The fact that noncompliance with the Health Insurance Portability and Accountability Act (HIPAA) can attract fines as high as $50,000 per violation, and the recent US$750,000 HIPAA settlement by a Radiation Oncology group in Indiana has been disconcerting and unnerving for all medical practices and healthcare providers. According to the U.S. Department of Health and Human Services’ Office for Civil Rights (OCR), smaller private practices are the most in need of corrective actions, followed by hospitals, outpatient centers, pharmacies, and health plan providers. Since 2003, close to 24,000 HIPAA violation cases have undergone corrective action with the assistance of the OCR, and fines of almost $23 million have been paid by hospitals, pharmacies, and private practice groups.
Common HIPAA issues that prompt investigations include:
- Impermissible disclosure of protected health information (PHI)
- More than minimum necessary disclosure of PHI
- Lack of necessary PHI safeguards
- Lack of protection for electronic PHI
- Denial of PHI access to patients
The statistics are daunting, and it is, therefore, imperative for physicians to keep themselves, their staff, and their medical practice HIPAA compliant. Some procedures and practices to help accomplish compliance include:
- Training staff adequately to handle PHI.
- Designating a staff member to focus on HIPAA security measures and educate others.
- Assigning different security levels to staff to prevent unnecessary or inadvertent exposure and to ensure sharing of information on a need-to-know basis only.
- Prohibiting sharing of passwords amongst staff members.
- Avoiding an overly cautious approach of not sharing PHI with even family members of patients.

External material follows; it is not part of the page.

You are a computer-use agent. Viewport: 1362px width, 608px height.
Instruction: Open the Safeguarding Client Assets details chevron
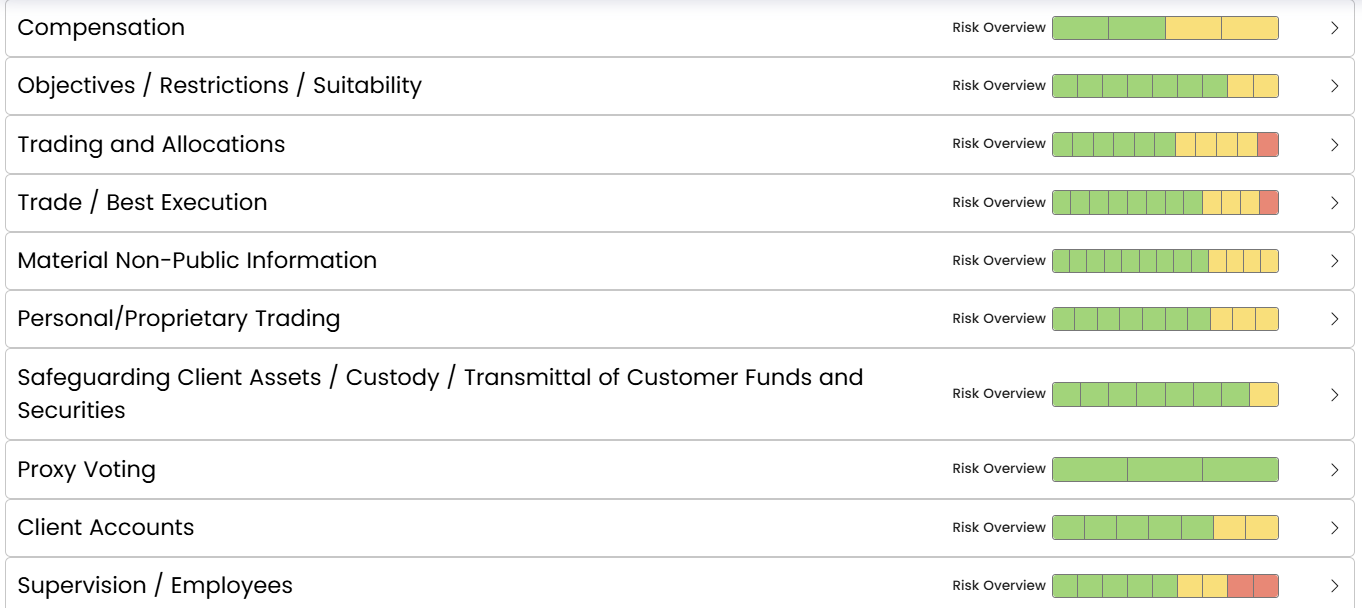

- Reminding staff to access patient medical records only if necessary and with written permission from the patient.
- Closing computer programs before leaving a desk. Systems that automatically log out or go offline after a set period of inactivity can be helpful.
- Securing electronic data transfer with encryption, passwords, and authentication.
- Verifying via a two-step process, for example, password plus voice recognition or password plus fingerprint.
- Storing PHI files in locked cabinets, shredding for disposal, and faxing with cover sheets.
- Choosing a HIPAA-compliant cloud server for data storage.
- Ensuring third party contracts with your group are also HIPAA compliant.
You are only as safe as your most vulnerable practice.
The good news is that since 2003 more than 10,000 investigations by OCR found no HIPAA violations and in another 10,000 cases, early intervention and technical assistance by OCR prevented an investigation being initiated.
You are only as safe as your most vulnerable practice. To ensure conformity with HIPAA regulations, investment in a cloud-based EHR practice management system that is HIPAA compliant will be an astute decision. Analysis of your practice and a robust plan to correct deficiencies in HIPAA compliance or breach of protected health information, could save you, literally, hundreds of thousands of dollars and one massive headache.